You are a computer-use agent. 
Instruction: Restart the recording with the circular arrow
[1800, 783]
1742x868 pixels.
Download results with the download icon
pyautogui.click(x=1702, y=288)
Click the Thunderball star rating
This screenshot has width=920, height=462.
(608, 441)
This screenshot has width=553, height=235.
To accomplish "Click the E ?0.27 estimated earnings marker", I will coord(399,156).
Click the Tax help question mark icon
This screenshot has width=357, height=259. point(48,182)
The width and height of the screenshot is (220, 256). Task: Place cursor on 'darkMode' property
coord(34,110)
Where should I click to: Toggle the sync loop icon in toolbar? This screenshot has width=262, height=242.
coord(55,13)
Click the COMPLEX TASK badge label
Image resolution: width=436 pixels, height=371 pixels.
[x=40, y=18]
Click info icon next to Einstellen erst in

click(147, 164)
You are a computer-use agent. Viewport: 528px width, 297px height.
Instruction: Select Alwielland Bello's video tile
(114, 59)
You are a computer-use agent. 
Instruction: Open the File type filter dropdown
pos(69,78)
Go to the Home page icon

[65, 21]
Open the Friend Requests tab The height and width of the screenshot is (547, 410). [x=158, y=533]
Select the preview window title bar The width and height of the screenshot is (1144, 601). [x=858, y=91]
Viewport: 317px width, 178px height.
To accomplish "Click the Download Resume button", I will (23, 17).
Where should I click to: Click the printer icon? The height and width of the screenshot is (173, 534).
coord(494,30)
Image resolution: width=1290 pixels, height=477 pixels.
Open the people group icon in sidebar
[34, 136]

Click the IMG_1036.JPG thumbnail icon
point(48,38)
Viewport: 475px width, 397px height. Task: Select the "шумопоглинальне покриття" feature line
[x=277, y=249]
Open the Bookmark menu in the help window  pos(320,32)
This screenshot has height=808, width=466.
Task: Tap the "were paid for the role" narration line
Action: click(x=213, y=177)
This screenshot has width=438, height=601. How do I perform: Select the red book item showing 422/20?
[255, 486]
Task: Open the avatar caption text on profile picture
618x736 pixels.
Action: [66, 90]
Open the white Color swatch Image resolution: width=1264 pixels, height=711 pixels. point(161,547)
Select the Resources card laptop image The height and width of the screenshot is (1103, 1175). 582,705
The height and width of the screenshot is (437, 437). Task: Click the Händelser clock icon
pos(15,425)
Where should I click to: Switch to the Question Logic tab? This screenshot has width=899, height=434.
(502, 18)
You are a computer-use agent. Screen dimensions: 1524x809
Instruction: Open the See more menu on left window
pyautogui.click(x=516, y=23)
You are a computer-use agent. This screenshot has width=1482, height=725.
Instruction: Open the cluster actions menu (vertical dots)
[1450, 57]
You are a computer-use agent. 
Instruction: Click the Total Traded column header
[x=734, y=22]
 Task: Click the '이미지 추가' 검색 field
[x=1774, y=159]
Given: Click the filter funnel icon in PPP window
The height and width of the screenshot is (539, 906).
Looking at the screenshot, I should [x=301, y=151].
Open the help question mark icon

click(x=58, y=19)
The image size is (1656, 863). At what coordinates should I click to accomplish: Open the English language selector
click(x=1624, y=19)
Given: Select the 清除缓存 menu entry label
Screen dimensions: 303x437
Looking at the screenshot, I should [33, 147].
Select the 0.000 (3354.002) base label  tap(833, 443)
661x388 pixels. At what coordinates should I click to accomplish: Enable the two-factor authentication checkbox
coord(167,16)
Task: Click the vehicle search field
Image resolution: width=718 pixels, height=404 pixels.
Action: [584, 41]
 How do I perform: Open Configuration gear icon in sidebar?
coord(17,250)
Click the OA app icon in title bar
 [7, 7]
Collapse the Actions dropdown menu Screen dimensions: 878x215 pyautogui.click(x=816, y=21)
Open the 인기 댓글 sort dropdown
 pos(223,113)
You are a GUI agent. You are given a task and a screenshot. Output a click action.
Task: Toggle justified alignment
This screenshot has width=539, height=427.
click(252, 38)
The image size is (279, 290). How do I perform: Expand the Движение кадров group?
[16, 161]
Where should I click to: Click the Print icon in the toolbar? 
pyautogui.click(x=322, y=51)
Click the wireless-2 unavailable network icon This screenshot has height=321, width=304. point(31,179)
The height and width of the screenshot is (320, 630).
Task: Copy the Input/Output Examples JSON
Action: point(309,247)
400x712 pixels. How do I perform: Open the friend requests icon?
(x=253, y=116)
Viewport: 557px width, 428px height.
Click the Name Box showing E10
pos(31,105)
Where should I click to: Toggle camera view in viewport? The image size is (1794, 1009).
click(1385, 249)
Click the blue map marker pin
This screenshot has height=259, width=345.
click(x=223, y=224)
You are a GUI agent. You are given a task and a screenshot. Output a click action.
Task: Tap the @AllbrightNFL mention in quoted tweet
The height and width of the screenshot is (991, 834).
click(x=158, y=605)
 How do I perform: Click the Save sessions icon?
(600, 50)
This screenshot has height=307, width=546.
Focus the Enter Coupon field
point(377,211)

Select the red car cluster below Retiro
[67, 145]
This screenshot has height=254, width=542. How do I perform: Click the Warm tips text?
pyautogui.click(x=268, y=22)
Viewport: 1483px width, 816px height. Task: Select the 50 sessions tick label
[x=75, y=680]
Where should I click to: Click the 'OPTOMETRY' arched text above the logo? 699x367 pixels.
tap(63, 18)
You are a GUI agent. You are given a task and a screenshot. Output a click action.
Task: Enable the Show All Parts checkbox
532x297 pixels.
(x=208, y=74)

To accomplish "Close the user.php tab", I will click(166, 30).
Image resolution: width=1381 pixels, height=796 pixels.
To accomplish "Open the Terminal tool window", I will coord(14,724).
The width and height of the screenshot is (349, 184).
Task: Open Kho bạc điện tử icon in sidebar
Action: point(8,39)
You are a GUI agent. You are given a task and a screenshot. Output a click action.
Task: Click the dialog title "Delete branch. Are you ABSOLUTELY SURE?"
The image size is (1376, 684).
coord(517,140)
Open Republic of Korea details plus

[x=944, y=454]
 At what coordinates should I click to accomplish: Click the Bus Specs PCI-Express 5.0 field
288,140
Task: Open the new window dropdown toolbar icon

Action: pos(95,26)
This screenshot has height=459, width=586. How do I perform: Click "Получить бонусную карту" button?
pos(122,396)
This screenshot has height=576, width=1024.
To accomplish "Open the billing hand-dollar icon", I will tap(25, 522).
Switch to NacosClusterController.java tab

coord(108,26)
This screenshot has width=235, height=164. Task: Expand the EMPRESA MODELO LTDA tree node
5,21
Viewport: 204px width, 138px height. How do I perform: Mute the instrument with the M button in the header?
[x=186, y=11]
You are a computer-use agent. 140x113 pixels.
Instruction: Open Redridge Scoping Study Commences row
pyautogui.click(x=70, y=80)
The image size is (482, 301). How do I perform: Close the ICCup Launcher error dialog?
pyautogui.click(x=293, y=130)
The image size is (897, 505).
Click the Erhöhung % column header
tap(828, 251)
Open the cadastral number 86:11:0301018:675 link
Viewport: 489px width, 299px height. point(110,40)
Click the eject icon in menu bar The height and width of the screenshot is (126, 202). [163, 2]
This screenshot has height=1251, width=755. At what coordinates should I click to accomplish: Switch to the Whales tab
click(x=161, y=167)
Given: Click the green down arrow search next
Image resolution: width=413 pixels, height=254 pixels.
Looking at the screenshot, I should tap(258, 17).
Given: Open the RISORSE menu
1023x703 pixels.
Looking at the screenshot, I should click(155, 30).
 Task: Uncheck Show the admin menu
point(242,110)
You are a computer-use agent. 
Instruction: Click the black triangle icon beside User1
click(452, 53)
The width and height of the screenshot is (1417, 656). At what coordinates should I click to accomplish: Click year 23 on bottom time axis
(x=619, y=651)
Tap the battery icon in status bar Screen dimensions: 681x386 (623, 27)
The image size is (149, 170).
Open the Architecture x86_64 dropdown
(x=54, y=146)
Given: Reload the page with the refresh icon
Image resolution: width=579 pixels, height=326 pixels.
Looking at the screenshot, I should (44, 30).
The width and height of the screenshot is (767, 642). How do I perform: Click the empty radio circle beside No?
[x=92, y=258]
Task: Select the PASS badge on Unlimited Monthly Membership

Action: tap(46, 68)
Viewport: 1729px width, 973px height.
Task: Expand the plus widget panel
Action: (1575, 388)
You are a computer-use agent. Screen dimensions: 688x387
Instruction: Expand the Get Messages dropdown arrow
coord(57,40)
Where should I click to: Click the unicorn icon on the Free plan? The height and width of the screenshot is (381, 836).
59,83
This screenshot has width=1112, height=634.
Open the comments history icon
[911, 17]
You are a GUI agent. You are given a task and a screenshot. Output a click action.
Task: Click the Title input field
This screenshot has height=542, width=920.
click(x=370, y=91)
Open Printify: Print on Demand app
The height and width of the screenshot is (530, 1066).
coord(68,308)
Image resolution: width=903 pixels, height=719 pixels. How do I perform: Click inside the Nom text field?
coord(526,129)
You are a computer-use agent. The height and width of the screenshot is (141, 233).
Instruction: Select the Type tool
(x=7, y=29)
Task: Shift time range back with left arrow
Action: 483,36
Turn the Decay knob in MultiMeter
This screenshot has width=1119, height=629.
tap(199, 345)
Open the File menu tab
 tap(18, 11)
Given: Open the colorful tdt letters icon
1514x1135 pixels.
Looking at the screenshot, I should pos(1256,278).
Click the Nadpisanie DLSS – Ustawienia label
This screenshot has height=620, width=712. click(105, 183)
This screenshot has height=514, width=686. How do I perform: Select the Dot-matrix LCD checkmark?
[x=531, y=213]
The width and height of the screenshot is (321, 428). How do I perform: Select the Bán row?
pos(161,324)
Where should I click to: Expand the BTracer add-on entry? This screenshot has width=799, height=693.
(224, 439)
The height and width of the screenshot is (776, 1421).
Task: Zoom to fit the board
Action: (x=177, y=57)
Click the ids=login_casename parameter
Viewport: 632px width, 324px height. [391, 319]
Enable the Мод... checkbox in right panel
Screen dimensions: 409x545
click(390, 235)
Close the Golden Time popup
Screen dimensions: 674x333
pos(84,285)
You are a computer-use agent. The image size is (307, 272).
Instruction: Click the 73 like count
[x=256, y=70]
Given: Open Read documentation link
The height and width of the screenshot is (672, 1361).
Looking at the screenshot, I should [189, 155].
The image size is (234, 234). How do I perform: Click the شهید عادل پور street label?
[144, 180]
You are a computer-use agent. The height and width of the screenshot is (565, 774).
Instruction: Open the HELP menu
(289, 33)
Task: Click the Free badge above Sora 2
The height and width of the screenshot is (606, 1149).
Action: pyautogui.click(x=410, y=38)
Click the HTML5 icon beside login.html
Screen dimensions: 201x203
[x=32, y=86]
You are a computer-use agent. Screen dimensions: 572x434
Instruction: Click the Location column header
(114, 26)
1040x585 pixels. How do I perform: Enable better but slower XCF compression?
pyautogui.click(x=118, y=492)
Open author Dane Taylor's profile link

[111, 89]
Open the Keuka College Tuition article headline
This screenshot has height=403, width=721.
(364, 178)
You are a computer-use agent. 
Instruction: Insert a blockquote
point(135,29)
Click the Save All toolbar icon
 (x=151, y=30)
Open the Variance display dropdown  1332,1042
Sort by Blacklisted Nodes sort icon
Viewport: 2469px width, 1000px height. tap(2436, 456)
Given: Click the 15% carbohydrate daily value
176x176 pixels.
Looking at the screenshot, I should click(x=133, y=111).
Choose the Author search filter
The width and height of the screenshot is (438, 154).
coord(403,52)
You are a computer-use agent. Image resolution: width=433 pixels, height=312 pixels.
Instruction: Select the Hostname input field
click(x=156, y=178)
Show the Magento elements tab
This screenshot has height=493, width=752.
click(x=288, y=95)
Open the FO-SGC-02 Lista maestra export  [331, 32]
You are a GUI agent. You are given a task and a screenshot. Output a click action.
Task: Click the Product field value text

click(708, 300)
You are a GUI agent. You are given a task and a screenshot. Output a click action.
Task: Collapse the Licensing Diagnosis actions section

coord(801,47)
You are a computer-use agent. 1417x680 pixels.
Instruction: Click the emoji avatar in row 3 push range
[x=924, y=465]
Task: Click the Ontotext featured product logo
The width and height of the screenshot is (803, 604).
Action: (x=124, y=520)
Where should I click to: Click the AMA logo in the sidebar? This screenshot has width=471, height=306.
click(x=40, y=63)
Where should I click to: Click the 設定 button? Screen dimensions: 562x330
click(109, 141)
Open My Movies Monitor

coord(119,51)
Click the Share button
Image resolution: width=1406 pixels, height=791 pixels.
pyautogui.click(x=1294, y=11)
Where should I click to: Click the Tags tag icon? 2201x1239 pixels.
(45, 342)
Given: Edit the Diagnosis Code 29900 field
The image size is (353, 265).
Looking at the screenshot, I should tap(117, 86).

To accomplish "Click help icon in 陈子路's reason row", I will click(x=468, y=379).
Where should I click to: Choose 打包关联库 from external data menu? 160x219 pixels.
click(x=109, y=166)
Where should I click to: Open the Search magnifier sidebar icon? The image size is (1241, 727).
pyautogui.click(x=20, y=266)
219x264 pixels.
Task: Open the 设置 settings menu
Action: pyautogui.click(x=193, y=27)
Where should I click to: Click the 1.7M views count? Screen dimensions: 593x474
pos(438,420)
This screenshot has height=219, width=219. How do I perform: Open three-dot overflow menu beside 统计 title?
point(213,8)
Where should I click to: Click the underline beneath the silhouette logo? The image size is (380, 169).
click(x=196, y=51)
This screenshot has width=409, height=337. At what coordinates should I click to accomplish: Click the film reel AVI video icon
----------------
-- GIVEN PROBLEM --
Quote the data from the line with "This screenshot has width=235, height=164." to the line with "click(x=161, y=167)", reproducing each line without any change.

-- SOLVED EXERCISE --
This screenshot has width=235, height=164. Task: Expand the EMPRESA MODELO LTDA tree node
5,21
Viewport: 204px width, 138px height. How do I perform: Mute the instrument with the M button in the header?
[x=186, y=11]
You are a computer-use agent. 140x113 pixels.
Instruction: Open Redridge Scoping Study Commences row
pyautogui.click(x=70, y=80)
The image size is (482, 301). How do I perform: Close the ICCup Launcher error dialog?
pyautogui.click(x=293, y=130)
The image size is (897, 505).
Click the Erhöhung % column header
tap(828, 251)
Open the cadastral number 86:11:0301018:675 link
Viewport: 489px width, 299px height. point(110,40)
Click the eject icon in menu bar The height and width of the screenshot is (126, 202). [163, 2]
This screenshot has height=1251, width=755. At what coordinates should I click to accomplish: Switch to the Whales tab
click(x=161, y=167)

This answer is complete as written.